The British company Reaction Engines has developed a new class of SABRE engines that will allow you to fly from one end of the world to the other in just 4 hours.
Flying to the other side of the world takes time and money. Today, it takes about 20 hours to get to Sydney for a Boeing 747 to take off from Heathrow Airport. Many hours of flight mean high prices for passengers and significant environmental impacts: each year, long-haul flights generate more than 8 tons of CO2. Imagine now boarding in London and reaching Australia in just 4 hours thanks to a hypersonic flight that releases only water vapour into the environment: much more comfortable and ecological, right? It may sound like science fiction, but this journey will soon be possible thanks to the SABRE engines developed by the British company Reaction Engines. SABRE™ – Synergetic Air Breathing Rocket Engines – is the name of a new hydrogen-powered engine capable of propelling an aircraft at a speed of 6,500 kilometres per hour, three times faster than a Concorde. Being a hydrogen engine, the exhaust gas is simply water vapour.

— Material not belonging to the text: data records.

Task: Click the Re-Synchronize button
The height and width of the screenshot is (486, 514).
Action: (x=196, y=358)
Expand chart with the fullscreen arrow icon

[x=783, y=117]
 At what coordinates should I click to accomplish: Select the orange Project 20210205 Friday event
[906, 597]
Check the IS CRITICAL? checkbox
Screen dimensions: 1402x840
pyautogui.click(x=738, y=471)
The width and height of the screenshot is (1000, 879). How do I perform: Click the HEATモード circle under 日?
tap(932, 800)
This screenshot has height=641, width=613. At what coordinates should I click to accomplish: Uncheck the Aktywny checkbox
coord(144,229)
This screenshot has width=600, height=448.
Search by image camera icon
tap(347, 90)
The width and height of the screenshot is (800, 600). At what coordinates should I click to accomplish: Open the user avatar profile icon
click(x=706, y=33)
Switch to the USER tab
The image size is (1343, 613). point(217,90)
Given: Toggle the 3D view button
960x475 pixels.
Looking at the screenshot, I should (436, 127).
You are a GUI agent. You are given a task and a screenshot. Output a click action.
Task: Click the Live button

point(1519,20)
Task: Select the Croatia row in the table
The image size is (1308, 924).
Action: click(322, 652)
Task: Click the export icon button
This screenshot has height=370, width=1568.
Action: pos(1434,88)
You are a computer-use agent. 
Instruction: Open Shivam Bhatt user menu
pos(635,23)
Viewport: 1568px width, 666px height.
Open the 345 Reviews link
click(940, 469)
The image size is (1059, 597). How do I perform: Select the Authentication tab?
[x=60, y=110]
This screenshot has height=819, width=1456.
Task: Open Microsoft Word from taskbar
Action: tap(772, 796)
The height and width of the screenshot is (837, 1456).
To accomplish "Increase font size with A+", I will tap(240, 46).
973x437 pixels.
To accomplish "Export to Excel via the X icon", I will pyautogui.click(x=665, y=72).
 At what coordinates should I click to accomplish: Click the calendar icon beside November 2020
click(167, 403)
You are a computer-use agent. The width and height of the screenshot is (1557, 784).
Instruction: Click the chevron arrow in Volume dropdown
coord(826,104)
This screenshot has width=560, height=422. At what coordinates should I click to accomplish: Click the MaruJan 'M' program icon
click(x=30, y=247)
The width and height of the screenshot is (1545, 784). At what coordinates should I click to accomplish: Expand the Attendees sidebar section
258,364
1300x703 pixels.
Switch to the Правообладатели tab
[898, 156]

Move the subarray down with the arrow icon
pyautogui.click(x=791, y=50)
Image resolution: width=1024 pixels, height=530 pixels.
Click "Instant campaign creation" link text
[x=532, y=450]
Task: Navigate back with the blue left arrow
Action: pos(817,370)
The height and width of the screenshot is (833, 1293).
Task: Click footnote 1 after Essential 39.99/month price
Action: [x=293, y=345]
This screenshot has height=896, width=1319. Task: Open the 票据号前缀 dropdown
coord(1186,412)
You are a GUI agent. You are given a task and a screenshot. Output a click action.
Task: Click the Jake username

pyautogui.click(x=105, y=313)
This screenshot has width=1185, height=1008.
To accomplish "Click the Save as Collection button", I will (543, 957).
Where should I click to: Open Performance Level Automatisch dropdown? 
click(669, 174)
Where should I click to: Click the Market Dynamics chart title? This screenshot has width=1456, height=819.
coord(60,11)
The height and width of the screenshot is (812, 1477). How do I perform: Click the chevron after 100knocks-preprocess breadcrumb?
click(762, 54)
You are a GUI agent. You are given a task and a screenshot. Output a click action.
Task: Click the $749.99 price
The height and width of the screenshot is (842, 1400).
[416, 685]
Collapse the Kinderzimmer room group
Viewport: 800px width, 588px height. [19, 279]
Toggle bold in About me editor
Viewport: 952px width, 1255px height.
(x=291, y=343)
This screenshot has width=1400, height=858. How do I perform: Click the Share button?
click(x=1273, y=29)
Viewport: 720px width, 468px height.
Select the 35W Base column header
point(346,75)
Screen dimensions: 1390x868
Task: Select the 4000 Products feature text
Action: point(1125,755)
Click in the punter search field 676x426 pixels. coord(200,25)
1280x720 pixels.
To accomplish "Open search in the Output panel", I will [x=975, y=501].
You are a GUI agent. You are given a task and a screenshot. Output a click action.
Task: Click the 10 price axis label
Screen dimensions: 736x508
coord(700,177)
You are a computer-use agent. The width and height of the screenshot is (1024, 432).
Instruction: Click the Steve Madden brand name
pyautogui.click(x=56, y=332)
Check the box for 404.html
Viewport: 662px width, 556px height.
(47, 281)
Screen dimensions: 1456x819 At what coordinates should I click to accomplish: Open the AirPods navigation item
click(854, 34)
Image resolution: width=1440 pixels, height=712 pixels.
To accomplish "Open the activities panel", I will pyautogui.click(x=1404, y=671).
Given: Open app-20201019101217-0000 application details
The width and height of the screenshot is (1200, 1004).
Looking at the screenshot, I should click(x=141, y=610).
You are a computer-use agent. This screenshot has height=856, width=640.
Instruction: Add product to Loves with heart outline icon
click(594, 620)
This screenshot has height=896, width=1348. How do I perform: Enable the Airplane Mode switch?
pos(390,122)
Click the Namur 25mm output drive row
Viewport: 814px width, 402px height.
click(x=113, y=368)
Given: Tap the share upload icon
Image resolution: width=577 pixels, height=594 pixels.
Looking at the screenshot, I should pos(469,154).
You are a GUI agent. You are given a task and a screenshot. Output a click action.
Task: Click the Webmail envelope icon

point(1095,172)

Sabre engines: tests on the way
The real novelty of the SABRE engines is the cooling system developed in partnership with the British Consarc Engine Ltd. At the speeds that SABRE aims to achieve, the air entering the engine is so hot as to melt the traditional engines. To solve this problem, British engineers have developed a revolutionary system: the precooler. It is a kind of (very powerful) radiator that captures the air that enters the engine at a temperature of over 1000 degrees and lowers it -150 degrees in a fraction of a second thanks to a system consisting of thousands of small tubes through which flows liquid helium. Plants of this kind are already in use but, currently, they have the dimensions of a football field: in the SABRE engines, instead, the precooler will have the same dimensions as a normal airplane engine. Thanks to this powerful cooling system, the engine will be able to generate energy equal to Mach 5.4 and push the plane at a speed of 6,500 km per hour without melting. All this energy will allow the plane to leave the Earth’s atmosphere and travel a suborbital trajectory to arrive on the other side of the world in times unthinkable until a few years ago. The SABRE system has passed the preliminary analysis of the European Space Agency (ESA) and the British Air Force Authority (UKSA) and the first laboratory tests, which began in April, have given positive results. Before flying from London to Sydney in just 4 hours, however, there is still a lot of work to be done: the first test take-off could take place in 2025 but to buy a ticket you will have to wait until 2030.